Ada dua teori belajar yang paling banyak digunakan. Pertama, teori yang memandang bahwa pada dasarnya setiap anak memiliki potensi. Maka fungsi pendidikan memfasilitasi tumbuh kembang potensi tersebut dengan optimal. Teori kedua menekankan pada perubahan perilaku; kompetensi apa yang harus dimiliki siswa setelah menjalani serangkaian pendidikan. Kalau pada teori pertama guru berperan menuntun mengoptimalkan potensi anak, sedangkan pada teori kedua guru berperan mengisi. Keduanya baik, meski masing-masing tetap memiliki kekurangan dan kelebihan

Pendidikan dapat dianalogikan seperti kegiatan cocok tanam. Kalau bibitnya berasal dari varietas unggul, ditanam di tanah yang subur, kemudian ditangani petani profesional, kita bisa menebak, hasilnya akan optimal. Namun setiap tanaman memiliki karakteristik yang berbeda. Ada tanaman yang tumbuh subur ditempat kering, ada juga yang butuh banyak air. Ada tanaman yang cocok di dataran tinggi, ada yang justru butuh dataran rendah. Adanya perbedaan karakteristik meniscayakan perlakuan berbeda pula.

Begitupun dalam pendidikan. Keberhasilan pendidikan dipengaruhi tiga variabel, yakni anak didik, sekolah, dan guru. Setiap anak merupakan pribadi yang unik. Memiliki karakteristik, minat, dan bakat yang berbeda. Potensinya pun berbeda. Jangankan dengan teman sekelasnya, dengan saudara kandungnya saja berbeda. Kalau kita merujuk pada teori multiple intelegence (kecerdasan majemuk), setiap anak pada dasarnya cerdas. Setidaknya ia memiliki satu dari delapan kecerdasan.

Sekolah dalam artian lingkungan maupun sistem harus mampu menjadi ekosistem yang subur untuk tumbuh kembang potensi anak. Tidak ada diskriminasi terhadap kecerdasan. Selanjutnya, bisa jadi ini merupakan faktor terpenting, adalah guru. Peran guru sangat penting karena ia adalah ujung tombak yang berinteraksi langsung dengan anak. Guru perlu menyadari sepenuhnya bahwa profesinya berbeda dengan profesi lain. Bahwa dalam pendidikan anak adalah objek sekaligus subjek.

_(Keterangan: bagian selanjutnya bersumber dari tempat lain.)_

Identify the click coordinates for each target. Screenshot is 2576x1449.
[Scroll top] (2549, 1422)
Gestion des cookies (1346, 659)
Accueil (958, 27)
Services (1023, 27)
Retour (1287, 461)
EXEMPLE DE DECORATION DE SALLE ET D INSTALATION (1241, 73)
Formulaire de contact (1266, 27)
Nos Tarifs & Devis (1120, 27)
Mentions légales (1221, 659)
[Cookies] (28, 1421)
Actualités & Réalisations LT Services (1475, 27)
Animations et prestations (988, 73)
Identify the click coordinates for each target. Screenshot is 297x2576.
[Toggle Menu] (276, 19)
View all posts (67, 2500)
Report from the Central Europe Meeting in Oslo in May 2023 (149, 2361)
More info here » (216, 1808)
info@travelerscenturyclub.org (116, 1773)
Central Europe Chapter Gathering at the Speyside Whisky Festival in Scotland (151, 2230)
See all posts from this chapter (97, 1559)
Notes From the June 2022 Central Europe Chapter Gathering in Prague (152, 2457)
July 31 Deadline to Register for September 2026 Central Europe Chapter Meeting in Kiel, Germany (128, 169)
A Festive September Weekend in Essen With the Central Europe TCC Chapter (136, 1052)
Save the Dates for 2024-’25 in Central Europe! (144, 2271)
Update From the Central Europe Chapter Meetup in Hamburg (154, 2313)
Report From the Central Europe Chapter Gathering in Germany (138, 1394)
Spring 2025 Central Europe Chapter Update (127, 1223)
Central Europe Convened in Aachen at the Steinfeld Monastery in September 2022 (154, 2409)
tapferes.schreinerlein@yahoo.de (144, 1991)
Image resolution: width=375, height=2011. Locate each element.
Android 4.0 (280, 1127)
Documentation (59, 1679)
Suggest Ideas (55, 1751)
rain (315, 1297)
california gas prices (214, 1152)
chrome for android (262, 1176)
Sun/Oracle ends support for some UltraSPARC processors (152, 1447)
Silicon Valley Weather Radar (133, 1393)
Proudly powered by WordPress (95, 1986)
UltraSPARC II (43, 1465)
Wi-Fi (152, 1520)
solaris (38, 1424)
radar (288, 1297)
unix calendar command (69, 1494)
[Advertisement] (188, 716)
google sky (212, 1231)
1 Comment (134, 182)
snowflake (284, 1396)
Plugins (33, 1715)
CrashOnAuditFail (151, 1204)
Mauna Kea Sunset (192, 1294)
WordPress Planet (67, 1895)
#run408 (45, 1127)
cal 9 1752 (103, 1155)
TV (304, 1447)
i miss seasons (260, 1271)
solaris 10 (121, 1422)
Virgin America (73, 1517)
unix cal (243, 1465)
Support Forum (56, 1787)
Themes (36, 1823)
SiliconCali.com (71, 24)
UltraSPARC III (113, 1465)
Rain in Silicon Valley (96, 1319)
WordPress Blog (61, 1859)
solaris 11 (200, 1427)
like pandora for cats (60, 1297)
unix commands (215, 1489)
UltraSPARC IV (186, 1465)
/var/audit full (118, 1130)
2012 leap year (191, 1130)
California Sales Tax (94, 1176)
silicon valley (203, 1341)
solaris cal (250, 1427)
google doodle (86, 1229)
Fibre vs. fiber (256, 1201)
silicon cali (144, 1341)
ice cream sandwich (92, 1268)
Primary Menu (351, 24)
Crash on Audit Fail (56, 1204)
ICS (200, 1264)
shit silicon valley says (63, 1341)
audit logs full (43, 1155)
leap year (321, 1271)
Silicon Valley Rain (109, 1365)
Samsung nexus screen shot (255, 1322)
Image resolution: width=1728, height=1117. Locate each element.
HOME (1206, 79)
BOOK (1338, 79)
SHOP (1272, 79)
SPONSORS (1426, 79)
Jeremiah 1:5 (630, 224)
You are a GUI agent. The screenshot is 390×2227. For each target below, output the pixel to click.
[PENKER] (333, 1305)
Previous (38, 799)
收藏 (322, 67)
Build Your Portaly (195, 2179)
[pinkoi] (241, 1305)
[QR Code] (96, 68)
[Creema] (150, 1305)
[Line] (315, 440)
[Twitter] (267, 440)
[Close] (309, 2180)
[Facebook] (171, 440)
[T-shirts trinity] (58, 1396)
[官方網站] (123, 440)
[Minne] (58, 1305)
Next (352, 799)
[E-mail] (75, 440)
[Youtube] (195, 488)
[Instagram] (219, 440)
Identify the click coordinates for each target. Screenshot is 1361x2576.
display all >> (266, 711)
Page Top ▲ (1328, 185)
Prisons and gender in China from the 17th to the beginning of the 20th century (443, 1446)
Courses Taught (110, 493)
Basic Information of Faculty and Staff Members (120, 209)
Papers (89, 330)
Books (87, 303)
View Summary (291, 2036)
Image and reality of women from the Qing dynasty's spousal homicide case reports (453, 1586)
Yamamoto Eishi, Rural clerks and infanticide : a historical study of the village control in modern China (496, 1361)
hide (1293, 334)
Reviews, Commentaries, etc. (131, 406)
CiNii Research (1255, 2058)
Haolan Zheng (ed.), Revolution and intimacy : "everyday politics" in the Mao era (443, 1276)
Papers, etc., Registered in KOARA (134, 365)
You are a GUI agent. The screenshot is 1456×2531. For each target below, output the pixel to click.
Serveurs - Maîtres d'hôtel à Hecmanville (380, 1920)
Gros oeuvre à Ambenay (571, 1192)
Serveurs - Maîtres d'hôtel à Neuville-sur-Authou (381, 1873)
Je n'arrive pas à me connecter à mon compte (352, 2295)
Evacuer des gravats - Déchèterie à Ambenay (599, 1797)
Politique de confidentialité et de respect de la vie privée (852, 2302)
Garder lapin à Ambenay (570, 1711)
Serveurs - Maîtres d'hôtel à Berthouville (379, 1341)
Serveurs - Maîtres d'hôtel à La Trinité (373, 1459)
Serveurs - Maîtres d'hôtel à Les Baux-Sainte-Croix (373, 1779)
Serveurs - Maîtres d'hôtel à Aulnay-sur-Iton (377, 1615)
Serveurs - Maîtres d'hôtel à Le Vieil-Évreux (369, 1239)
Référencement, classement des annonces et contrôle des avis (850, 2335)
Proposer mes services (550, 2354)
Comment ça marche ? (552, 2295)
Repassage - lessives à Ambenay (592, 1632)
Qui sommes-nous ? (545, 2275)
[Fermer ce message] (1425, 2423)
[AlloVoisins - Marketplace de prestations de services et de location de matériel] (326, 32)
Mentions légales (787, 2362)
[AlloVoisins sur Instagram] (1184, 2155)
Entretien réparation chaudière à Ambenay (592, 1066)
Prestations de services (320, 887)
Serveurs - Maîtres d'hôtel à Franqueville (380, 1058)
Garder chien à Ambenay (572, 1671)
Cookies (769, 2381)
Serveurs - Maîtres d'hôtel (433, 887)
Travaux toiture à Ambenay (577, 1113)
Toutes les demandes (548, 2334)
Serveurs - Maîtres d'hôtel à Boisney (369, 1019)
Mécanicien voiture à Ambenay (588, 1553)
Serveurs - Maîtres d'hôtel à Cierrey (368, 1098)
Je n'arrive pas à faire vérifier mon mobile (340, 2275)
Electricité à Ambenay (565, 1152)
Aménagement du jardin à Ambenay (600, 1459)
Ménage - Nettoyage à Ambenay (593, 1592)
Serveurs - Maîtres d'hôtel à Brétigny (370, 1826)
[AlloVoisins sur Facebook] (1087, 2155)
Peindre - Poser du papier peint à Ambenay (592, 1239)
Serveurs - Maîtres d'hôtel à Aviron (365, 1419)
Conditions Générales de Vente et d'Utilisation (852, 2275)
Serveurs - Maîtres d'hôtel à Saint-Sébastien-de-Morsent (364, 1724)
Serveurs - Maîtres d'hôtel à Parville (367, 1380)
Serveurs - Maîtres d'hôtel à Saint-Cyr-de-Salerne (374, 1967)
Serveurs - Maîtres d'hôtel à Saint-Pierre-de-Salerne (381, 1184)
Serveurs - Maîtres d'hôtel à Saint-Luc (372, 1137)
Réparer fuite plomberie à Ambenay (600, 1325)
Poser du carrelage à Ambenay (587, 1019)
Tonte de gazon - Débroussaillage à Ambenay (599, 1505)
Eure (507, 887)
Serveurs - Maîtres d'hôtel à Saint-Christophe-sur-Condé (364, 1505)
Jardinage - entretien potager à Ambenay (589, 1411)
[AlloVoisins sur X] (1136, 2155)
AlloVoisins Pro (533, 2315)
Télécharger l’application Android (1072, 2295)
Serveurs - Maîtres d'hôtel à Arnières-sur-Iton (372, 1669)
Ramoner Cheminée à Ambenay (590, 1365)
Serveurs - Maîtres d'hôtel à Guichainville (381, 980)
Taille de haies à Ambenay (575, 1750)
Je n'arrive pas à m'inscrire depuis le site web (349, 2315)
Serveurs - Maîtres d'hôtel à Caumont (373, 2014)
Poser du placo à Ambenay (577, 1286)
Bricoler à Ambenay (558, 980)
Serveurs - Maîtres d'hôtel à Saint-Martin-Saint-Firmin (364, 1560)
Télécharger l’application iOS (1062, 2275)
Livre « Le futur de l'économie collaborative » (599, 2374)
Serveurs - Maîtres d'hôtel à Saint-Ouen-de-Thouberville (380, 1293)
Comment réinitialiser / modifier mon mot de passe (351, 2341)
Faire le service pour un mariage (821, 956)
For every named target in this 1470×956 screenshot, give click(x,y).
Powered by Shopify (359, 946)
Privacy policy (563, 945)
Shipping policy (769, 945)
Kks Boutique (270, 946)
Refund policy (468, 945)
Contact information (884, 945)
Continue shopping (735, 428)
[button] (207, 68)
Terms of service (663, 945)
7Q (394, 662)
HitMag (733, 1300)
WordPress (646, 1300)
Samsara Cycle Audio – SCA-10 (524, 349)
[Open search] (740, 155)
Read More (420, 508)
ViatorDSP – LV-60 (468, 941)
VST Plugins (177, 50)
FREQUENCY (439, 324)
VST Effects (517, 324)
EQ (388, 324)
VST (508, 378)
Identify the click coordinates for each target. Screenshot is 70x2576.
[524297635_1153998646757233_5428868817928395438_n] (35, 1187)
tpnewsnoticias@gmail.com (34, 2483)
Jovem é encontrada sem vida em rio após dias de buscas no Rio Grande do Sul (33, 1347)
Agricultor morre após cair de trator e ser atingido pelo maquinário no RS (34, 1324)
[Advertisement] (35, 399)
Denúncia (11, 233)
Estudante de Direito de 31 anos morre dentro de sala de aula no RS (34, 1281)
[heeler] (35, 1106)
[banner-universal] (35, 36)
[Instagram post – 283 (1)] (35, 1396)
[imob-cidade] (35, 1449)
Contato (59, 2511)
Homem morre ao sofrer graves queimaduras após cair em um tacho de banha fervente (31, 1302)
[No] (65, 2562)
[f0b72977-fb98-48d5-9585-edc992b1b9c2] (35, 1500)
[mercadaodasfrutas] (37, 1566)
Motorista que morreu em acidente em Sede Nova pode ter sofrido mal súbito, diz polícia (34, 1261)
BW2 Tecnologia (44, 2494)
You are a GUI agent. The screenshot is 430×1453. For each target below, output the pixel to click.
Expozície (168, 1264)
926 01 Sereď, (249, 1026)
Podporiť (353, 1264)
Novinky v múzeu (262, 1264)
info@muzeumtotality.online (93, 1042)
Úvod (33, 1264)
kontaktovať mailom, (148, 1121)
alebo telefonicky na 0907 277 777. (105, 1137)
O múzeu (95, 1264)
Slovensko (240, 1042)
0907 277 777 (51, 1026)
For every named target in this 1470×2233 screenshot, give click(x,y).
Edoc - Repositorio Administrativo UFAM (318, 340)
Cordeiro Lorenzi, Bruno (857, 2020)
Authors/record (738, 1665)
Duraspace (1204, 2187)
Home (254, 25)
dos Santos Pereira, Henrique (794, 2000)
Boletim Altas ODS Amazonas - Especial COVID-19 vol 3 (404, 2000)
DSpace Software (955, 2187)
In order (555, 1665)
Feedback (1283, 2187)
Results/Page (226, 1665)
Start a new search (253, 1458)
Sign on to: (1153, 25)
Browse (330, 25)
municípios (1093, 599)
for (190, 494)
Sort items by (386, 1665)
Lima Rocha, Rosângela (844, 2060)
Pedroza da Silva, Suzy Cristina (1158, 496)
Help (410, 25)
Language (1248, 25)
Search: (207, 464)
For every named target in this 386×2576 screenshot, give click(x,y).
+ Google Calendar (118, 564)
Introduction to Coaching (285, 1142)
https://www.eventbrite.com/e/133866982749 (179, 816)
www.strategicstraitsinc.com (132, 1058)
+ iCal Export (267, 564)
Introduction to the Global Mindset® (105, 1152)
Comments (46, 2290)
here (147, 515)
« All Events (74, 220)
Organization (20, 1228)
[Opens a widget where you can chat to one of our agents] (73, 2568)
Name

Apapun pendekatan belajar yang digunakan, keberhasilan pendidikan dimulai dari kejelian guru dan orangtua dalam mengenal potensi anak. Potensi yang berbeda akan menuntut treatment yang berbeda. Perlakuan yang tepat akan membuat potensi anak tumbuh dan berkembang. Karena anak lebih antusias dan gembira dalam mengikuti pembelajaran. Di tangan guru kreatif kekurangan fasilitas akan mudah diatasi.

Sesuai Potensi

Saya teringat film yang sangat inspiratif, Beyond the Blackboard. Film yang dirilis pada 2011 ini diangkat dari kisah nyata Stacey Bess. Menceritakan tentang perjuangan ketulusan seorang wanita yang direkrut menjadi guru di tempat penampungan warga Amerika yang homeless. Situasi sekolah yang sama sekali tidak ideal. Tidak ada fasilitas untuk belajar. Anak-anak yang juga sangat liar. Namun dengan ketulusannya dan dedikasinya ia membenahi sendiri tempat tersebut dengan apapun yang ia punya. Ia bisa mengambil hati satu per satu anak maupun orangtua. Perlahan ia mengubah segalanya.

Sekolah yang tepat adalah sekolah yang paling sesuai dengan karakteristik dan potensi anak. Bisa jadi ia tidak memiliki julukan sekolah terbaik atau favorit. Ia hanya sekolah dengan bangunan sederhana yang berdiri di pinggir kota. Namun dengan guru-guru yang penuh ketulusan dan dedikasi, ia mampu menggali dan memfasilitasi tumbuh kembang potensi anak. Sekolah yang mampu menghadirkan pendidikan esensial, bukan eksistensial.